So, I have trouble following how this would relate to the impact that the web
(or anything else) has on people.

I'd be interested to hear examples of why the web has 'minimal real life
impact for pretty much everybody'.

------
sh1mmer
This is article is based on a new book "Closing the innovation Gap"
<http://www.theinnovationgap.com/> .

As far as I can see she is saying that VCs are too focused on short term
returns and are being too timid, causing the downturn in innovation.

This argument seems similar to the PG vs DHH debate.

------
dmix
_The technologies at the root of new products like Apple’s iPod or the
Facebook social networking service were actually developed several decades
ago._

Would people have bought an iPod when they were using CDs still and hard
drives were really expensive?

Just because the technology was created "decades ago" doesn't make those
current innovations any less valid. Both of those examples (ipod/fb) required
the technology to be applied effectively and have a market ready for them. It
took more then hard drives and web applications to make them successful.
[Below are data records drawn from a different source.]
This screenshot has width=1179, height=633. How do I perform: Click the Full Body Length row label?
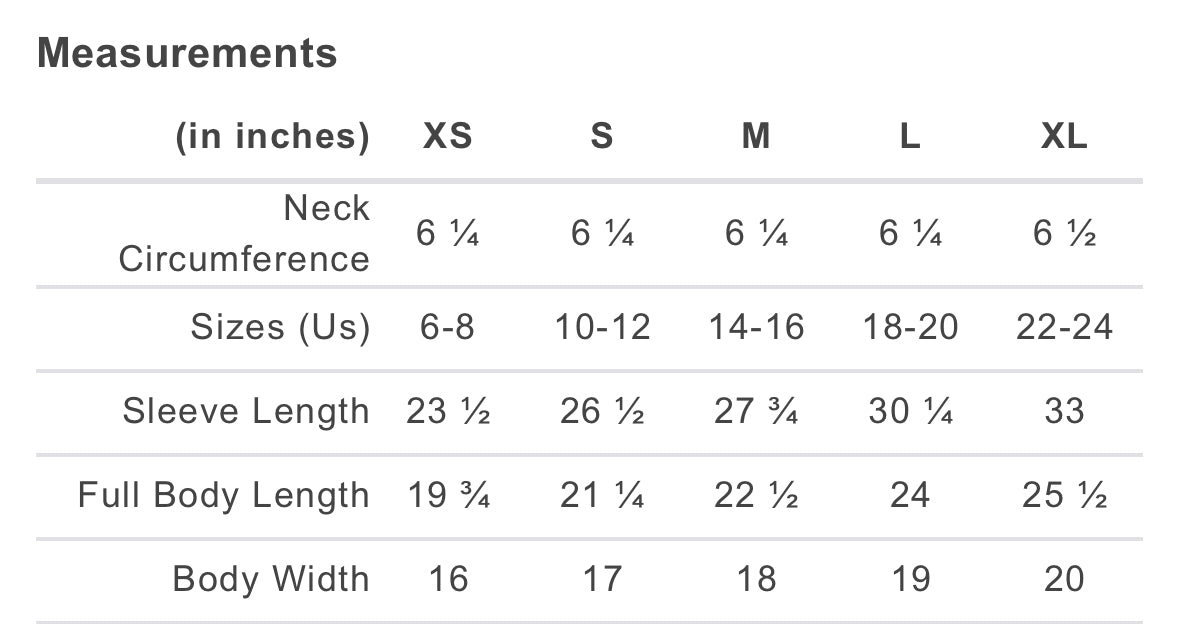click(x=224, y=495)
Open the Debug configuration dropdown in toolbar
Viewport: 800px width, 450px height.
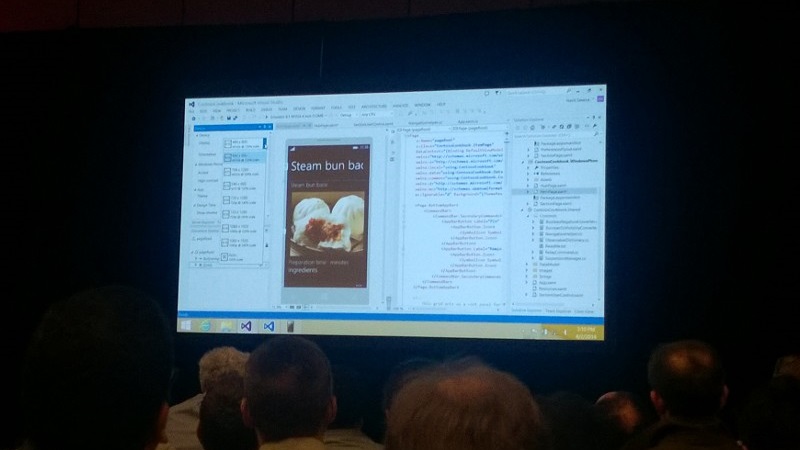[347, 116]
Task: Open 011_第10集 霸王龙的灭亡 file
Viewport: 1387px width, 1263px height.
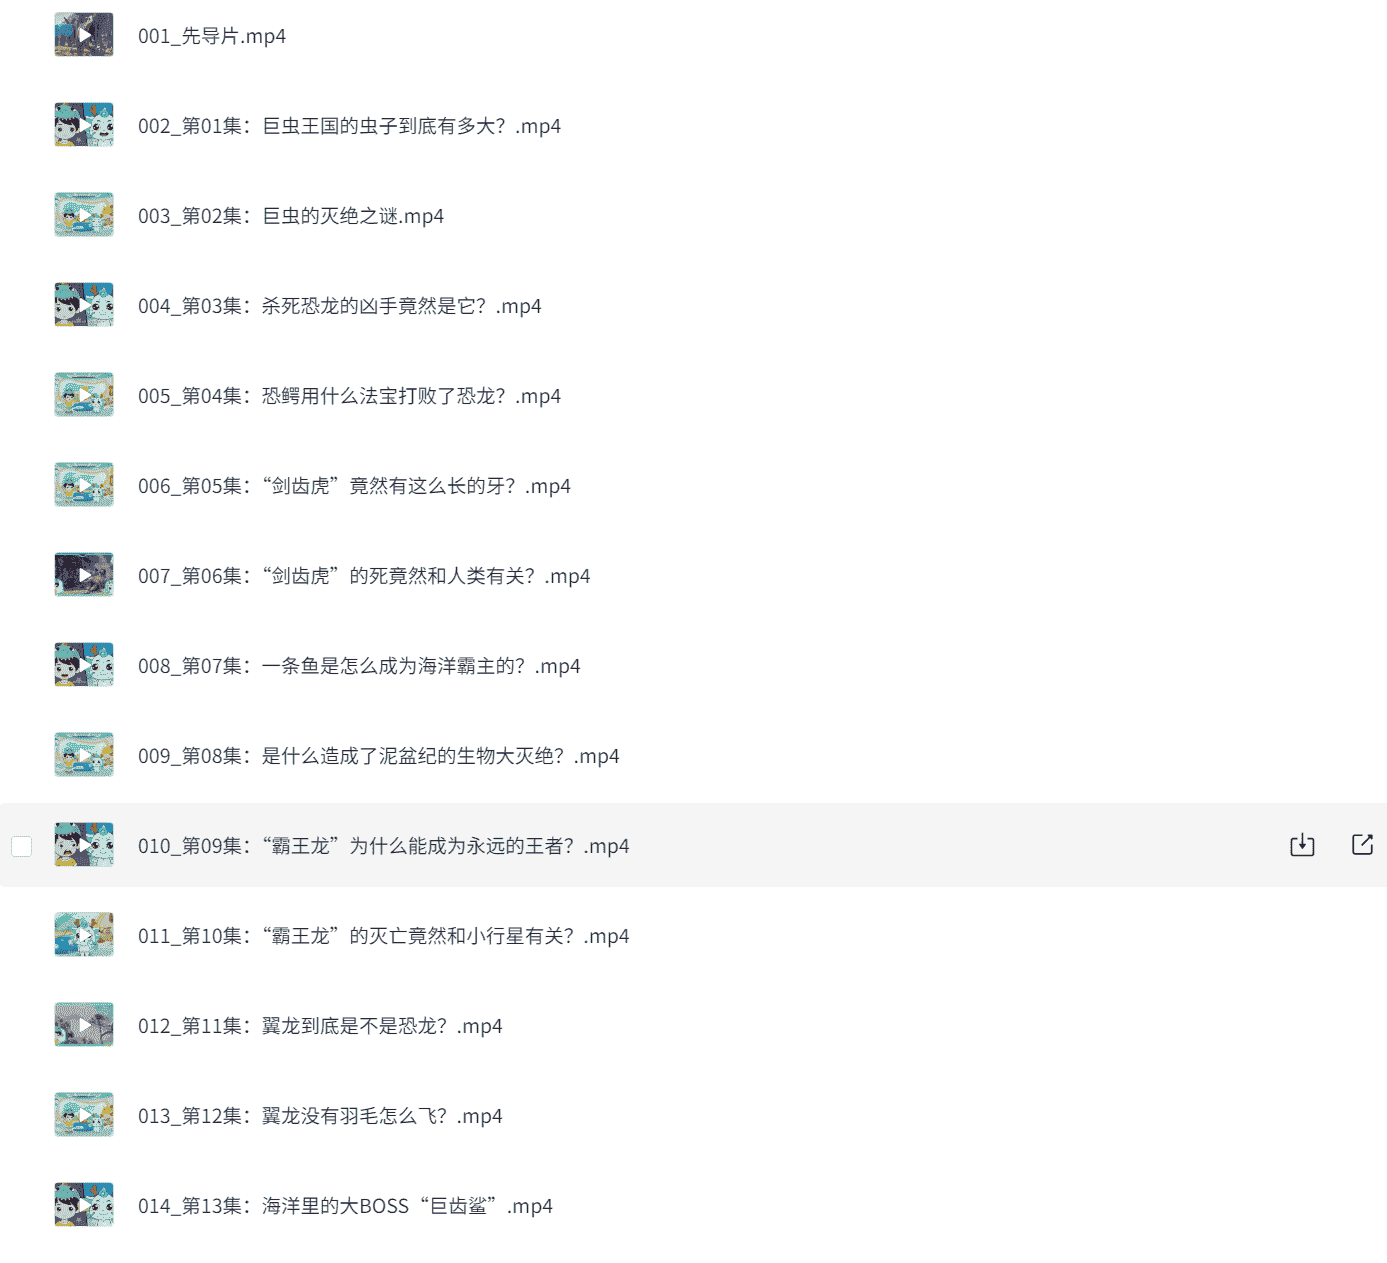Action: pos(383,936)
They created the technology for personal computers long before it became
feasible for a market outside of the tech and academic community. After all
the other factors came into place (price, hardware manufacturing, market
demand etc) it was able to reach a mainstream market.

That sounds like a weak argument when saying there is an innovation crisis.
Investors will invest in innovations when there is a feasible market for them.
Not just because they exist.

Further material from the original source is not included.